EXCERPTED PASSAGE:
[wp-hackers] Help with the API on WordPress.org?

Fri Jan 2 05:56:44 GMT 2009

"DD32" <wordpress at dd32.id.au> wrote:
> Because it has no need to be (RESTful)?

Oh, now there you've gone and done it. You've just unleashed my "RESTful
Zealot" persona and now I feel compelled to enter proselytizing mode. :-)

But before I start, let me say that my mention of a JSON return type was an
arbitrary example; more on that in a bit.

I spent about a year between 2006 & 2007 studying HTTP-based web services
and came away with the fervent belief that almost all HTTP-based APIs are
better off when they are RESTful, especially on domains as publicly relevant
as WordPress.org. Unfortunately most of the benefits, while real and
tangible with many use-cases, are not immediately apparent without a healthy
combination of motivated study and a moderately intuitive nature as well as
ideally a bit of mentoring such as can be found on the rest-discuss list.

SUPPLIED ENTRIES:
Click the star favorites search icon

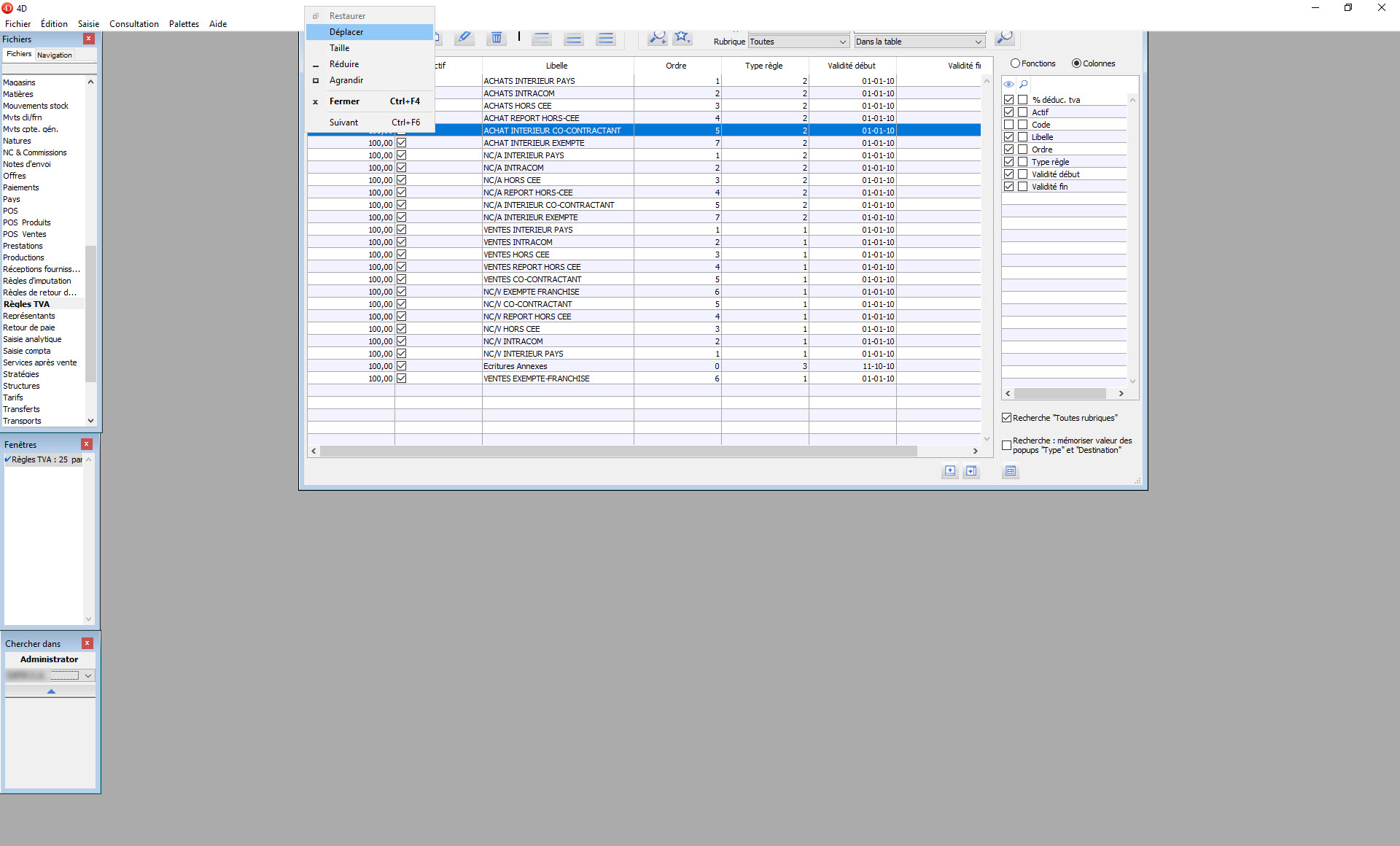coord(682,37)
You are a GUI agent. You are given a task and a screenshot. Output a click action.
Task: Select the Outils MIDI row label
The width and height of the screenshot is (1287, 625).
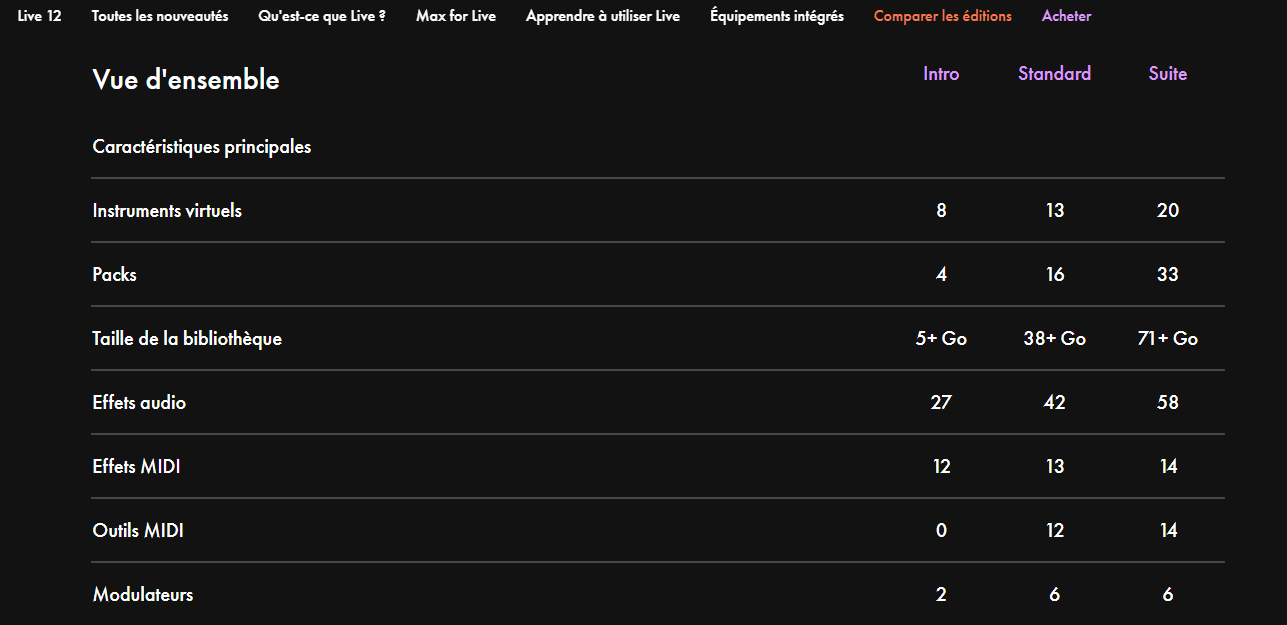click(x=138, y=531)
---
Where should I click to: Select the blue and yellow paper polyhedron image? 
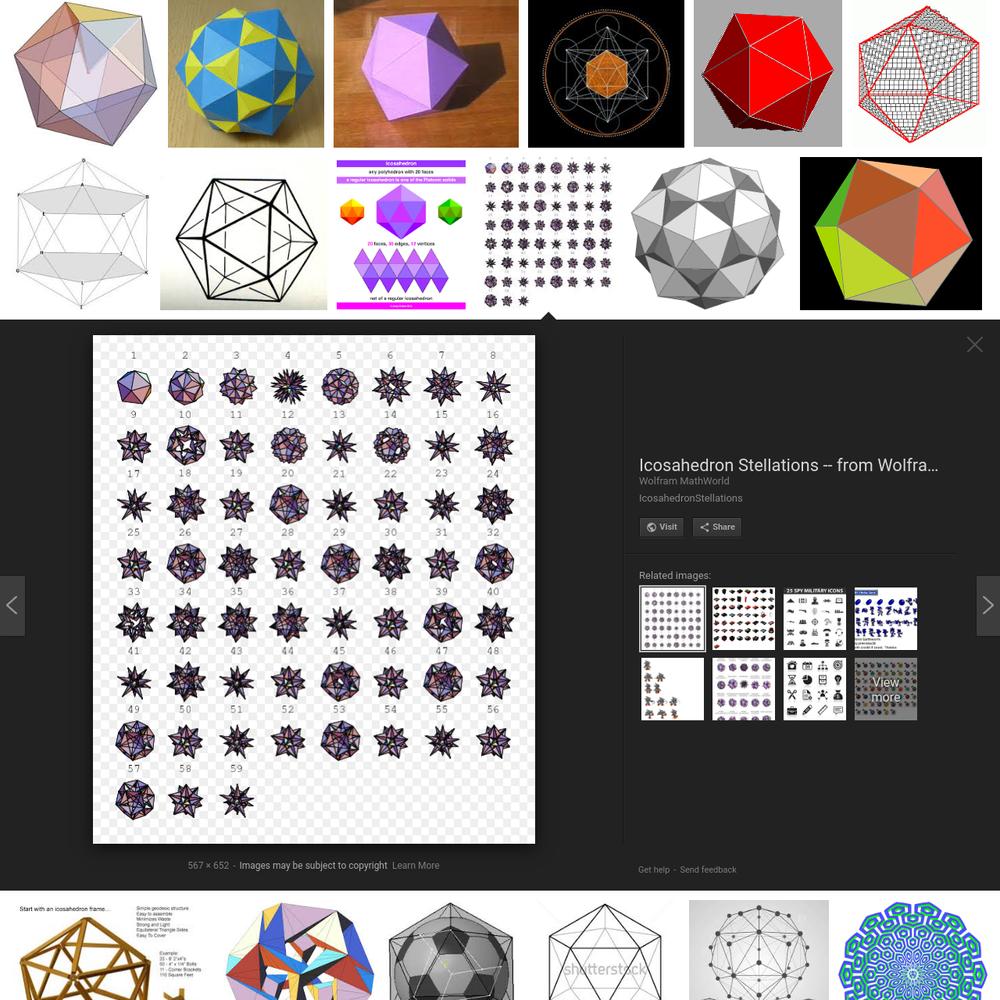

SET TASKS:
1 > According to the wp-hackers post, when did the writer spend about a year studying HTTP-based web services?
2 > Decide whether each statement agrees with the wp-hackers post, answering yes or no and quoting the deciding words: (a) The writer calls the mention of a JSON return type an arbitrary example. (b) The writer holds that most benefits of RESTful APIs are immediately apparent. (c) The writer names the rest-discuss list as a place where mentoring can be found.
3 > Write the next part of the wp-hackers post, picking up after its last sentence in the same voice.
The material shown above is separate from the wp-hackers post.

FINAL ANSWERS:
1 > Between 2006 and 2007.

2 >
(a) Yes: "my mention of a JSON return type was an arbitrary example"
(b) No: "are not immediately apparent without a healthy combination of motivated study and a moderately intuitive nature"
(c) Yes: "ideally a bit of mentoring such as can be found on the rest-discuss list"

3 >
Suffice it to say that many of the benefits are enabling serendipity,
something which is rarely the most obvious requirement unless someone goes
explicitly searching for it.

REST is basically the same as the broader HTTP-based web but with numerous
added constraints and thus, when done right, bring along many of the
benefits of the HTTP web "for free." And those constrains add structure and
compatibility, both which are benefits. As it has been said "Embracing
constraints can be very liberating."

By comparison, the RESTians would call the style of the WordPress.org Plugin
API "RPC over HTTP" were most of the benefits of the HTTP web are provided
automatically.  Let me give you once such real and tangible benefit of
having a RESTful API for Plugins on WordPress.org vs. using the existing RCP
over HTTP API: "HTTP caching."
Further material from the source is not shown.